Professionally outraged ESPN host Max Kellerman took it upon himself on Tuesday to experience offence on behalf of millions of Irish-Americans and call for the traditions to be censored.

His comments come after the Cleveland Indians decided to ditch their Chief Wahoo mascot over vocal pressure from Native American campaigners, who said it was offensive to their culture.

Similarly, the Washington Redskins are also under pressure to ditch their own contentious symbol.

With the ridiculousness of comparing the ‘Fighting Irish’ logo with the plight of Native Americans obviously lost on Mr Kellerman, he grumbled: “Many Irish-Americans are not offended, but many are.

“And should that also change? The answer is yes, unequivocally yes.

“Pernicious, negative stereotypes of marginalised people that offend even some among them should be changed. It’s not that hard.”

Notre Dame – a private Catholic university in Indiana – adopted their iconic leprechaun symbol a century ago when Irish people in the US (and, well, in most places) were viewed as violent alcoholics.

But the term ‘Fighting Irish’ was actually coined in the 1920s – inspired by the fearlessness and fighting spirit displayed by Irish-American footballers.

Presumably, the leprechaun logo may well irritate a small number of Irish-Americans whose ancestors had a rough time after stepping off the boat 150 years ago.


We don’t know in any case because – before now – no one was bothered enough about the thing to knock it.

MLB Network's Brian Kenny took to Twitter shortly after Kellerman’s comments to defend him, suggesting that anyone who claims to have never met someone offended by Notre Dame's mascot can claim that no longer.

When an Irishman replied that the leprechaun isn't offensive – let alone “subhuman” – Kenny felt offended that someone else had the nerve to not feel... offended.

“That’s ok,” the Irish-American broadcaster added. “It paints us as a bunch of foolish, drinking, fighting, singing, dancing, & lying gnomes, but if you’re good with it.”

But despite Kenny’s support – seemingly shared by very few – many took the time to criticise Kellerman's call for censorship.

“So MSESPN is now arguing that the Notre Dame Fighting Irish moniker is offensive to Irish people and needs to be changed.

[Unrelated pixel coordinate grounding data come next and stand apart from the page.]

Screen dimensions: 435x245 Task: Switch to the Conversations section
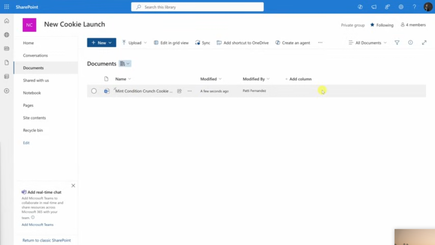point(35,55)
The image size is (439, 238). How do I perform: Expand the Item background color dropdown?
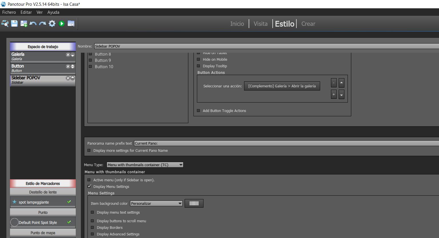pyautogui.click(x=156, y=203)
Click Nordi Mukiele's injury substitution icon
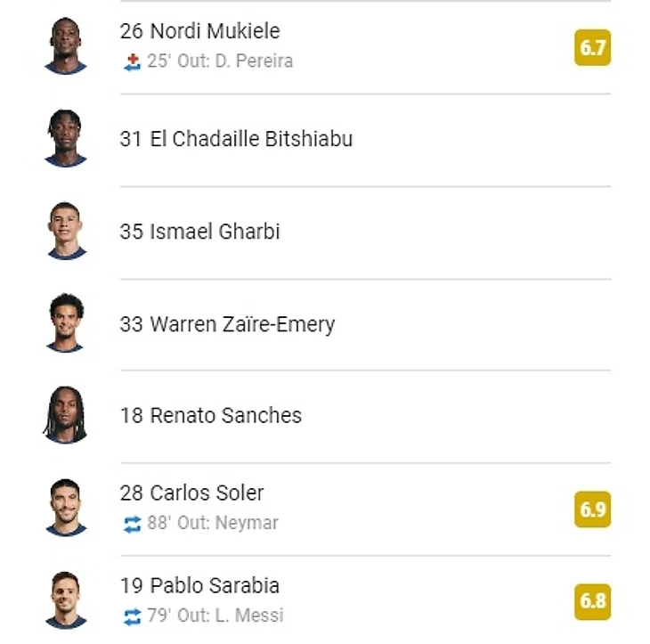 (x=133, y=62)
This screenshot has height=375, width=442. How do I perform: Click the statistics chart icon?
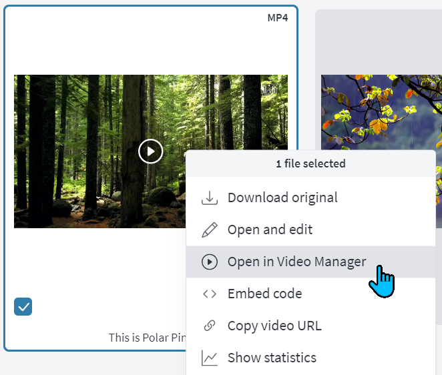pyautogui.click(x=210, y=358)
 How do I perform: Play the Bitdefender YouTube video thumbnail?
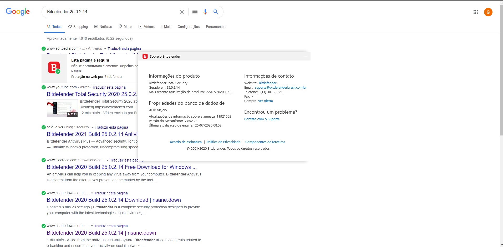[62, 108]
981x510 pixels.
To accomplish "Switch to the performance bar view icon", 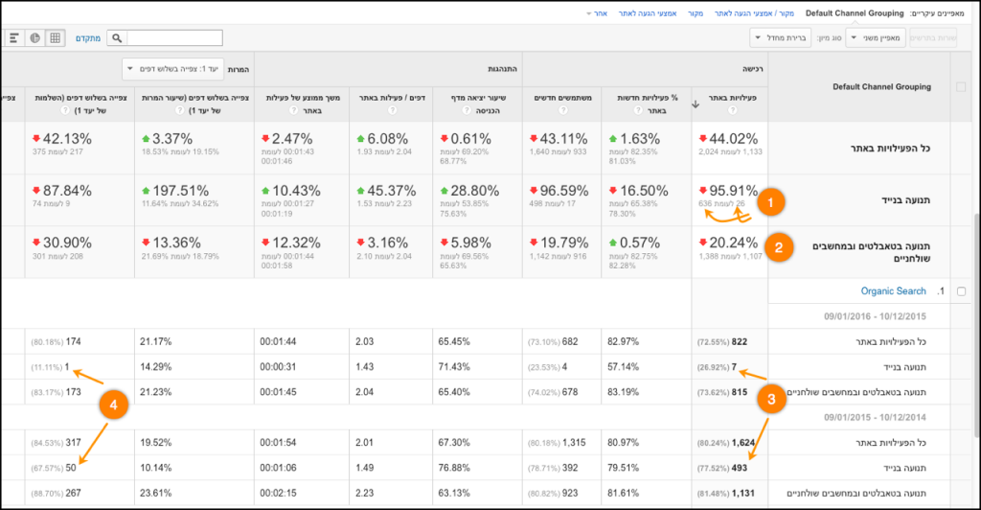I will tap(14, 38).
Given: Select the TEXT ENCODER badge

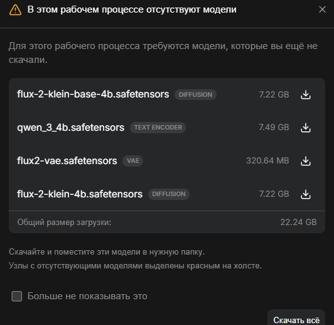Looking at the screenshot, I should (x=158, y=128).
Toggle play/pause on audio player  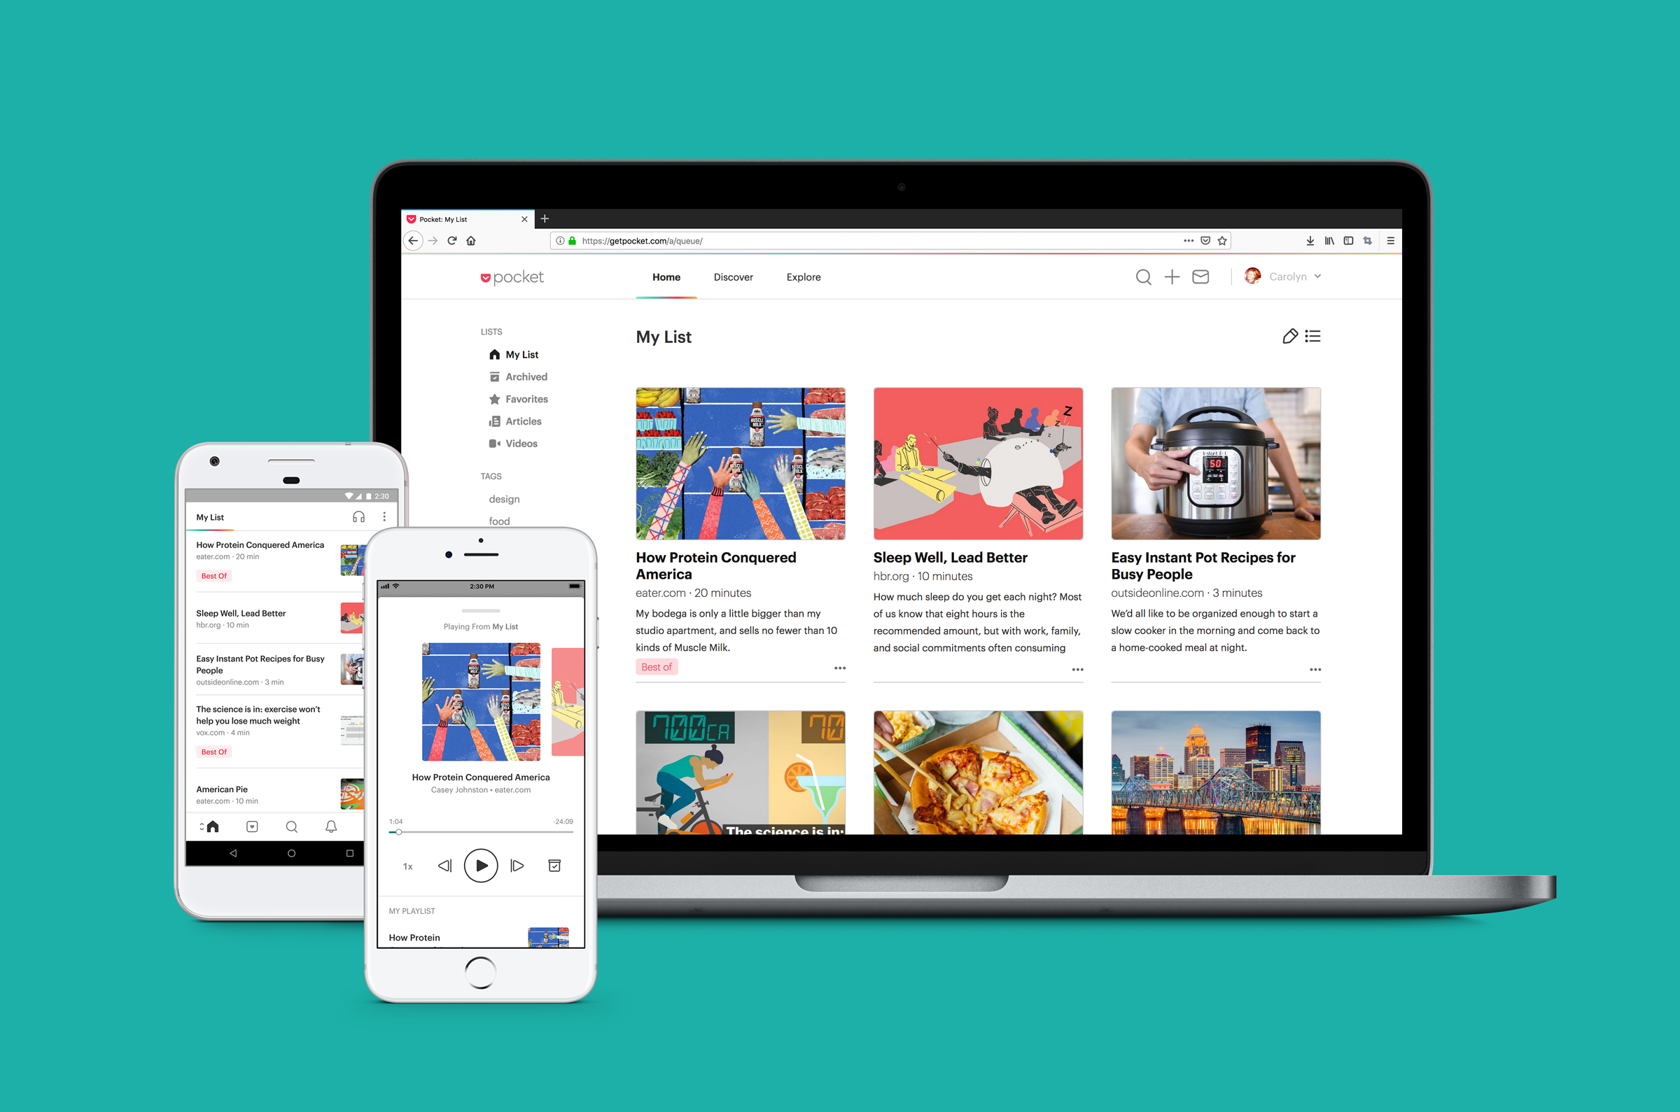coord(483,867)
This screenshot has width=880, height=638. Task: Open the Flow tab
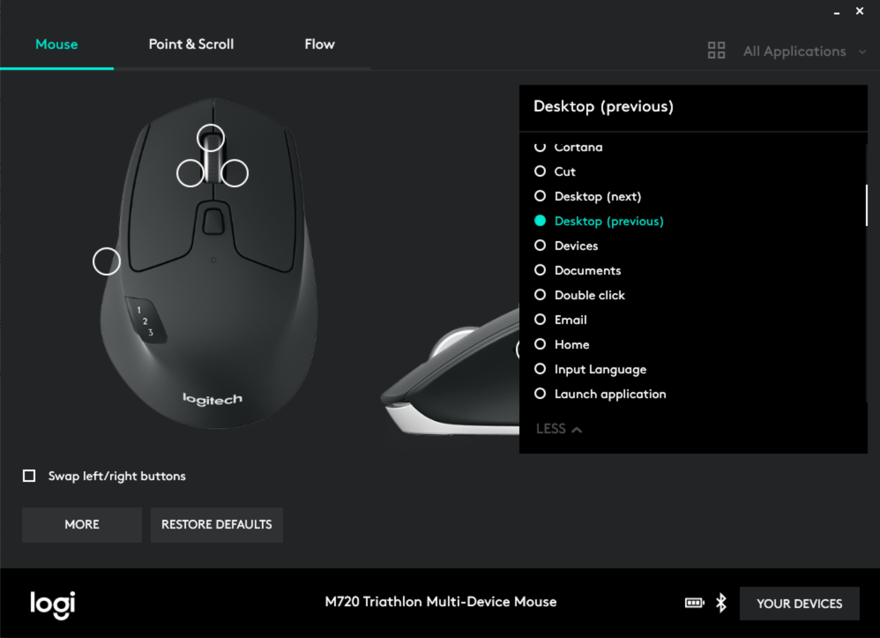click(x=319, y=44)
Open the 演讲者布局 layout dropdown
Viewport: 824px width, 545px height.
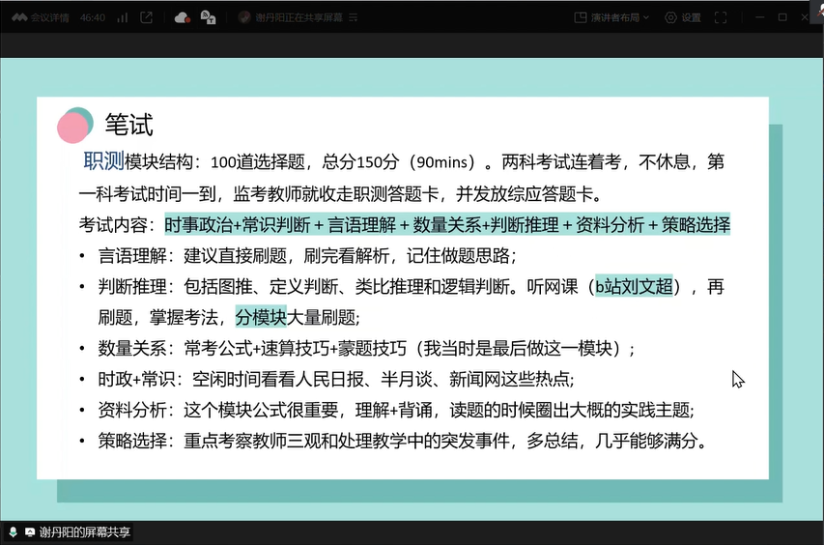(x=612, y=17)
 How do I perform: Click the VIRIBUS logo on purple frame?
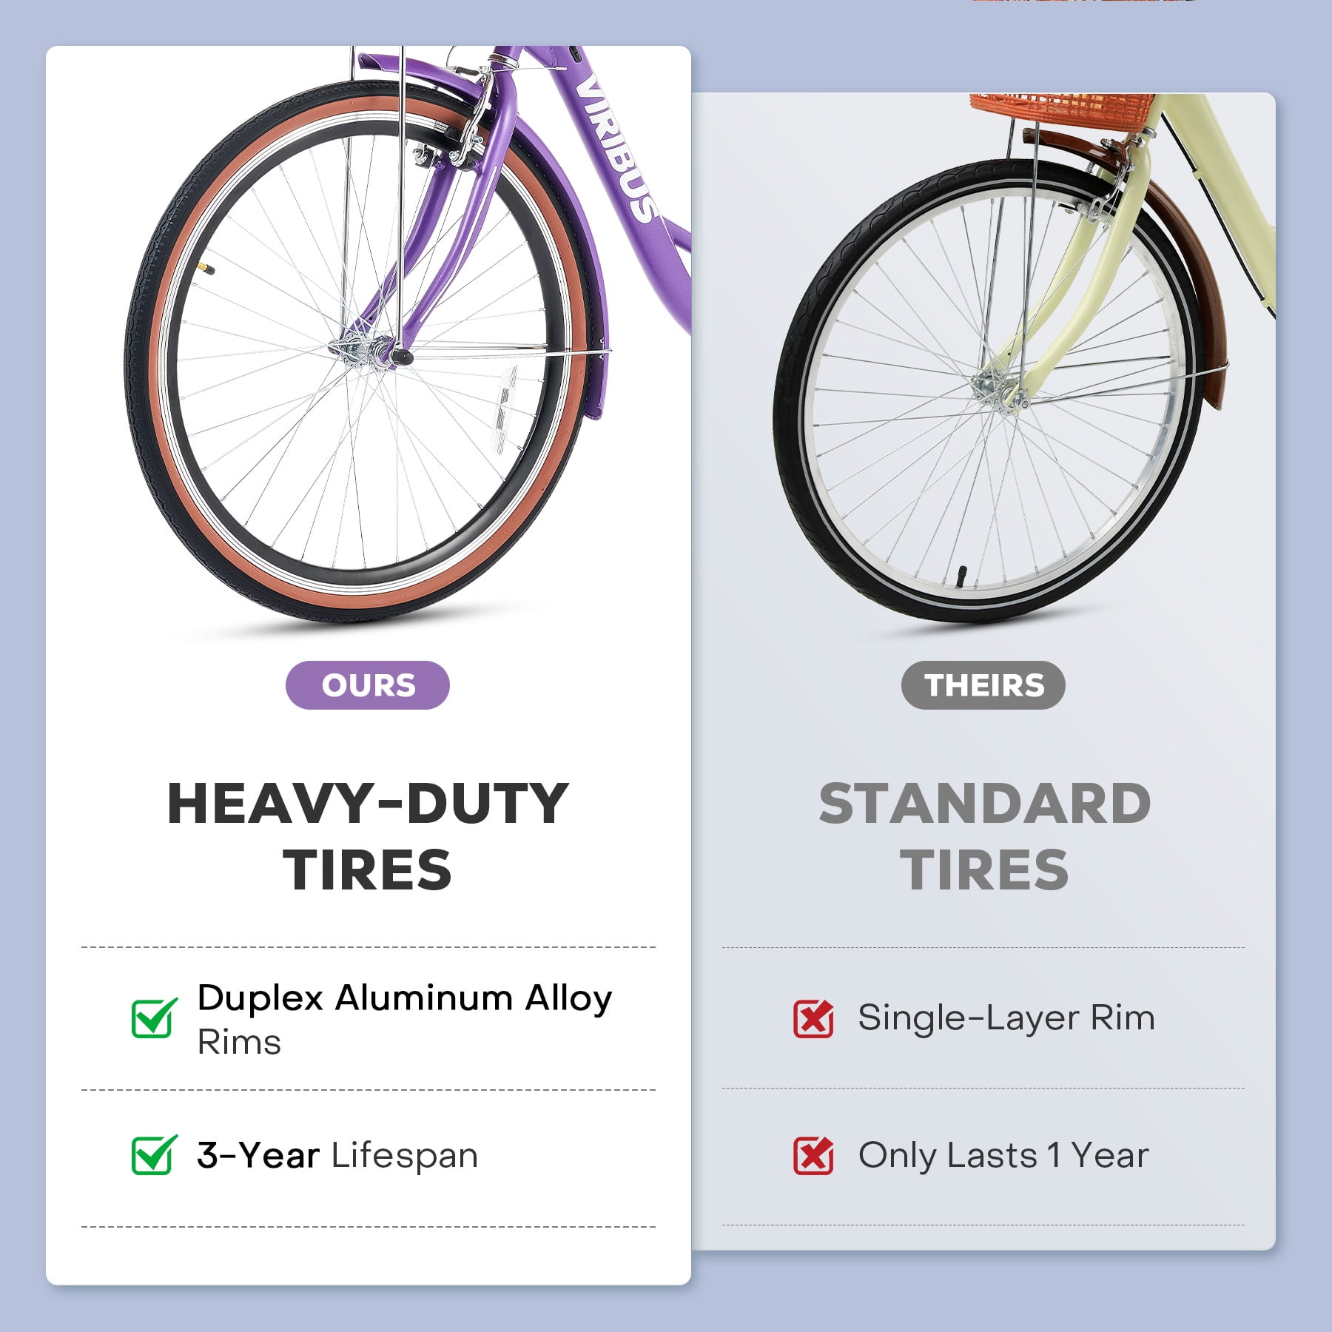(x=616, y=148)
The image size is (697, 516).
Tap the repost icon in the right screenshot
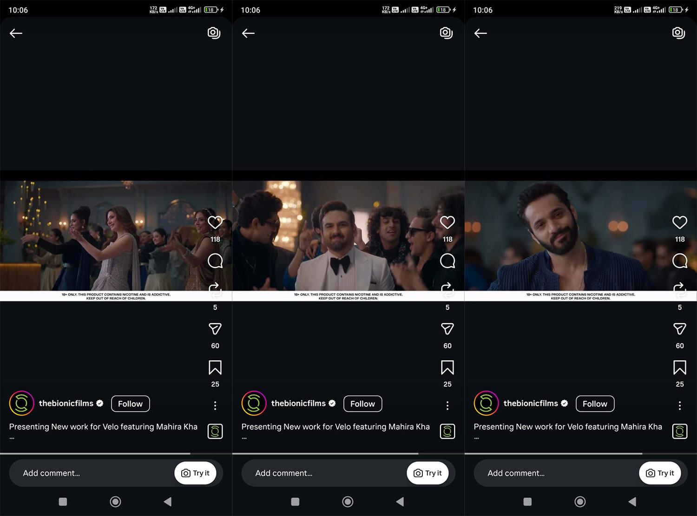pyautogui.click(x=679, y=290)
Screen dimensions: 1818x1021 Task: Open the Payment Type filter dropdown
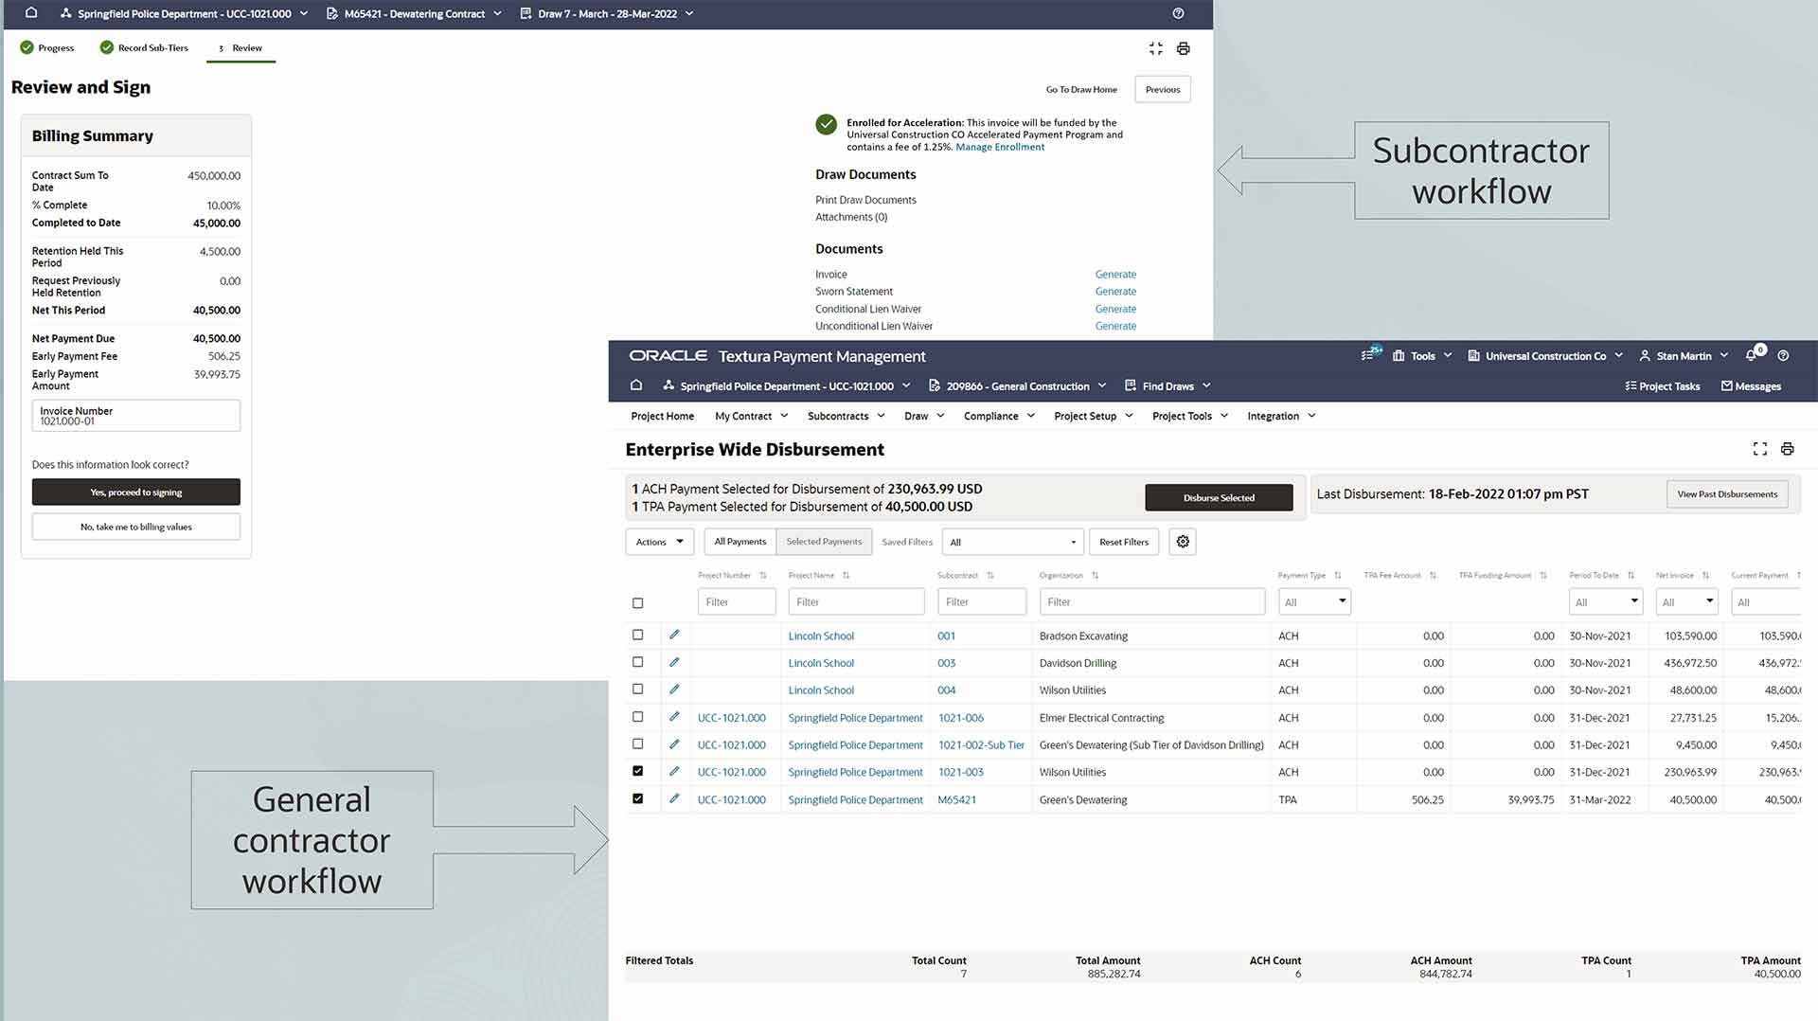click(1314, 601)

Seriously. MSESPN has truly lost its mind,” tweeted radio host Clay Travis.

Similarly, reality TV star Kristen Doute said: “Max Kellerman is creating a bigger problem. Who’s offended by Notre Dame’s legendary logo/mascot?! I have a box of tampons for you. This is getting really old, really fast.”

Touché. Book burning may not be as fashionable as it once was – but the same desire for control persists today – social media just replaced the fire pit.